Tien described the surgery as a battle with death. After hours, the surgeons removed a tumor weighing over 15 kilograms from her abdomen without damaging other organs.

Giving to patients to help them start anew

L.T.D, from Bac Lieu, arrived with a 50 kilogram tumor. She had lived with it since childhood, but her family’s poverty kept her away from treatment, letting the tumor grow massively over 19 years. At the age of 20, she had the frame of a 10-year-old girl and was nicknamed “the frog girl.”

Upon admission, D.’s condition was critical, with doctors predicting she had about 15 days left, while surgery risked death, but Tien still chose to operate, because it was her only hope.

He devised a plan to drain 2-3 liters of fluid daily for 10 consecutive days. During surgery, another 20 liters were removed, totaling 50 liters. After the surgery, she recovered miraculously—her legs stopped swelling and her abdomen shrank.

To cover D.’s treatment expenses, Tien and his wife called on friends and acquaintances for help.
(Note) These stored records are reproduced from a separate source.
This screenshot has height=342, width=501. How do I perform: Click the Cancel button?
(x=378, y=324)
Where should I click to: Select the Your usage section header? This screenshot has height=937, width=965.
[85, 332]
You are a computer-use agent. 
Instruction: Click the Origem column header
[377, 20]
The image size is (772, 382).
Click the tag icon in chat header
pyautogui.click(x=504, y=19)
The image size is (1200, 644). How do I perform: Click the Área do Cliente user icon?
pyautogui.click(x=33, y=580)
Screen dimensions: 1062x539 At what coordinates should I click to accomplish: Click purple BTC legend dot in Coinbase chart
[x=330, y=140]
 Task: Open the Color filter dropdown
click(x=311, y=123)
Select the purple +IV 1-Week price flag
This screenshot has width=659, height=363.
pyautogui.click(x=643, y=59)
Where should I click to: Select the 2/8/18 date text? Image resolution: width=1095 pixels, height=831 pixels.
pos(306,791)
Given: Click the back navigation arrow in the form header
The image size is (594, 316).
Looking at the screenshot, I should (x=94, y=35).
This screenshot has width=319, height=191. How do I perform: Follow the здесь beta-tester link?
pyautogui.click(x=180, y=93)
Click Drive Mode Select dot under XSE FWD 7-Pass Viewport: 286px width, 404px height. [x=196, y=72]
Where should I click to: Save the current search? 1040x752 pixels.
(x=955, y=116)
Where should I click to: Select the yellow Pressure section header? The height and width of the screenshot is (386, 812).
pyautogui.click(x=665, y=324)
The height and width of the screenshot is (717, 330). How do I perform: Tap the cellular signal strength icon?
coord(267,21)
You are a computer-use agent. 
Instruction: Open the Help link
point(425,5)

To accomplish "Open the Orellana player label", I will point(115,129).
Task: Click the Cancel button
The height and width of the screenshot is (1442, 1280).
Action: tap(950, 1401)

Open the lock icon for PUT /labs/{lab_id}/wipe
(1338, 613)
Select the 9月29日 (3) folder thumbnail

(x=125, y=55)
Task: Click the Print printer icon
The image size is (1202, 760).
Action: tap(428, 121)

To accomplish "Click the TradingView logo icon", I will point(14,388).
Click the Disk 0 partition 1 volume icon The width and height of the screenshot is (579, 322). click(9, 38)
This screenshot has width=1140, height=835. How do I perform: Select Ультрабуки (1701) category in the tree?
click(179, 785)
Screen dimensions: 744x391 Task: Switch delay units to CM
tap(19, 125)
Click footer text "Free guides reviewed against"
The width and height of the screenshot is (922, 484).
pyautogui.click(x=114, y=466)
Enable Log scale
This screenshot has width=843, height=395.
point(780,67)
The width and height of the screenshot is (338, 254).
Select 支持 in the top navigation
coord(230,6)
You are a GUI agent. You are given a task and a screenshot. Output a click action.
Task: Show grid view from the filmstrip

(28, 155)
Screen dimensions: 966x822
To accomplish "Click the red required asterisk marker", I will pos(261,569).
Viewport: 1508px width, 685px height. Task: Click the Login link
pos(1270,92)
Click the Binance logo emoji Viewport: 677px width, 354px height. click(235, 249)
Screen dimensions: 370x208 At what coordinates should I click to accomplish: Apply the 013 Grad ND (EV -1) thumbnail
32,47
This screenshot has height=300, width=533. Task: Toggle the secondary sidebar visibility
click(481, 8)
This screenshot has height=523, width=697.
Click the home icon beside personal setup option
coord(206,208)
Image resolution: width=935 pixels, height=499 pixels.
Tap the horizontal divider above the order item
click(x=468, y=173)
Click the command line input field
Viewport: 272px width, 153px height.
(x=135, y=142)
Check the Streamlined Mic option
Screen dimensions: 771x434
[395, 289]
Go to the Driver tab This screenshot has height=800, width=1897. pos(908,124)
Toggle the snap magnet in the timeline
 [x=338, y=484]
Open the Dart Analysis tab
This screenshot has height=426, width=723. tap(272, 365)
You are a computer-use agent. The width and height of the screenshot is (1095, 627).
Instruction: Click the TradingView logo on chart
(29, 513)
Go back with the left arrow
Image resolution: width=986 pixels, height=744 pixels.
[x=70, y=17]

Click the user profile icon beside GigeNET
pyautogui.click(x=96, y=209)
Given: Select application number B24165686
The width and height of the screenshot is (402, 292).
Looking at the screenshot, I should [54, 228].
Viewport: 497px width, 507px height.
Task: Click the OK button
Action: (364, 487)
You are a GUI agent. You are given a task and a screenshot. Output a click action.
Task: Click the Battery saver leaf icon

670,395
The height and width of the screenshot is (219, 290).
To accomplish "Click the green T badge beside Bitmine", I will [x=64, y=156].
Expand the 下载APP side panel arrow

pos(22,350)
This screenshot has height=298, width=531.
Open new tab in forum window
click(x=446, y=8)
On her discharge day, he even gave her a small sum to start a business. To her, Dr Tien was her second birth giver.

Besides these two cases, Dr Tien has often pleaded with patients to stay for surgery, promising to find money if they lacked it.

“If I don’t operate, patients will turn to herbal medicine or follow unguided diets, which are even more dangerous. So I end up ‘begging’ everywhere to help them,” the doctor said.

In fact, these kind of patients without money or health insurance can be found at many hospitals. Patients are only hospitalized when their conditions become very bad. And the principle that all doctors pursue is ‘treating patients first, receiving fees later’. If they wait until patients pay the fees, they may miss a golden opportunity to save them.